Sly et al (1973) described the first patient with mucopolysaccharidosis VII and concluded that the condition was autosomal recessive in view of the profound deficiency of β-glucuronidase in the affected patient and intermediate levels in his parents. The classical clinical picture consists of mental retardation, failure to thrive, hepatosplenomegaly, macrocephaly, dysostosis multiplex and inconstant corneal clouding. However, this can vary as shown by the further 20 patients (Bernsen et al, 1987) described since 1973. For example, two patients have died in the neonatal period with hydrops, while three adult patients have been asymptomatic.

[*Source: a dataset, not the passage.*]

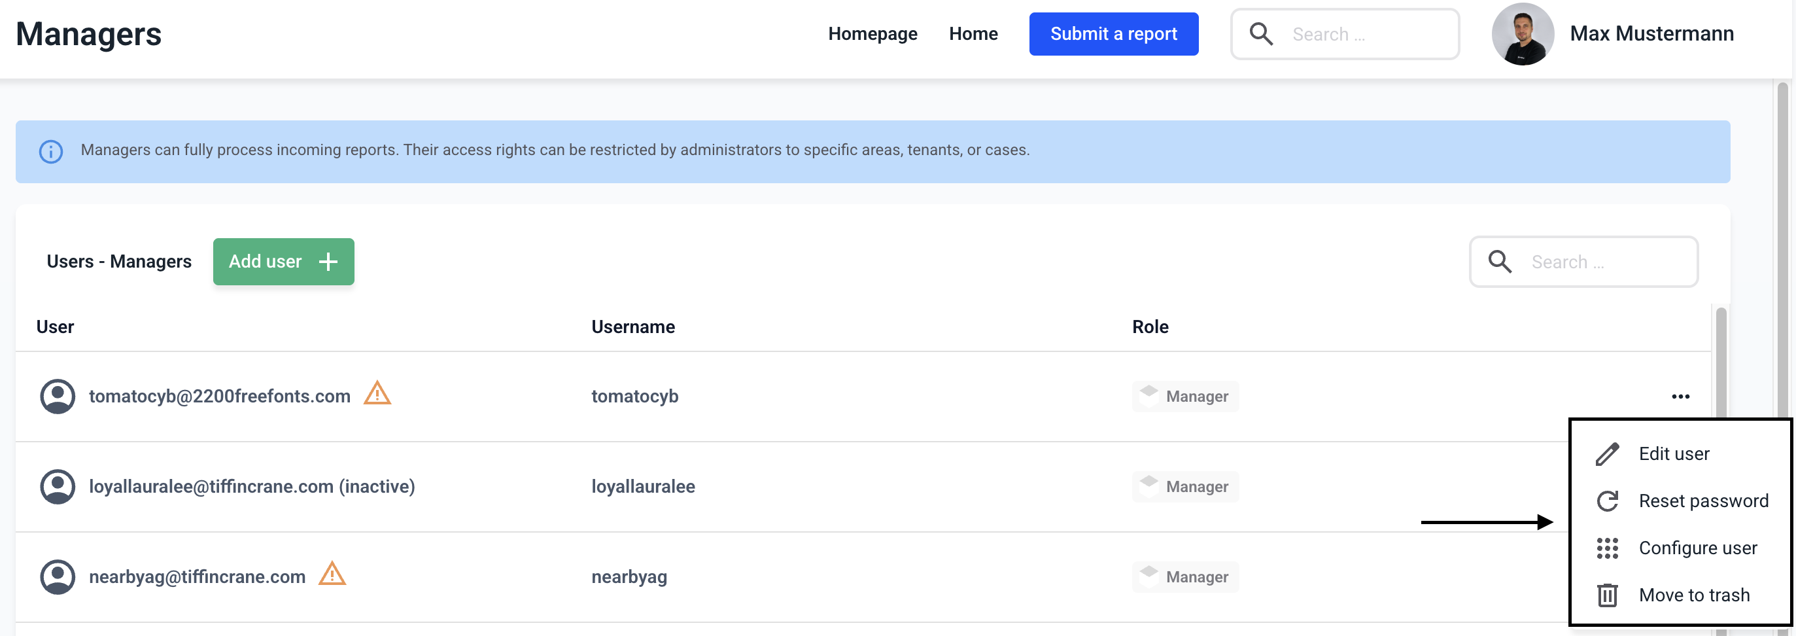Choose Move to trash from the menu
The image size is (1796, 636).
click(x=1694, y=595)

In addition, one sister, clinically affected like her two siblings, had a level of β-glucuronidase that was in the heterozygote range (Bernsen et al, 1987) so that even the enzyme levels do not correlate with the clinical picture. This patient, now 37 years old, was born in Pakistan, and came to this country in 1984. Deformed feet were noticed at birth and he did not walk until the age of 7 years. His height was normal as a child, but as he aged, short stature became apparent and the joints of his hands became swollen. He has had two herniorrhaphies; he is not deaf nor has he had attacks of rhinitis. On examination, he is severely mentally retarded, is very short (height 144 cm) and has a large head (90th centile) and coarse facial features (Fig. la).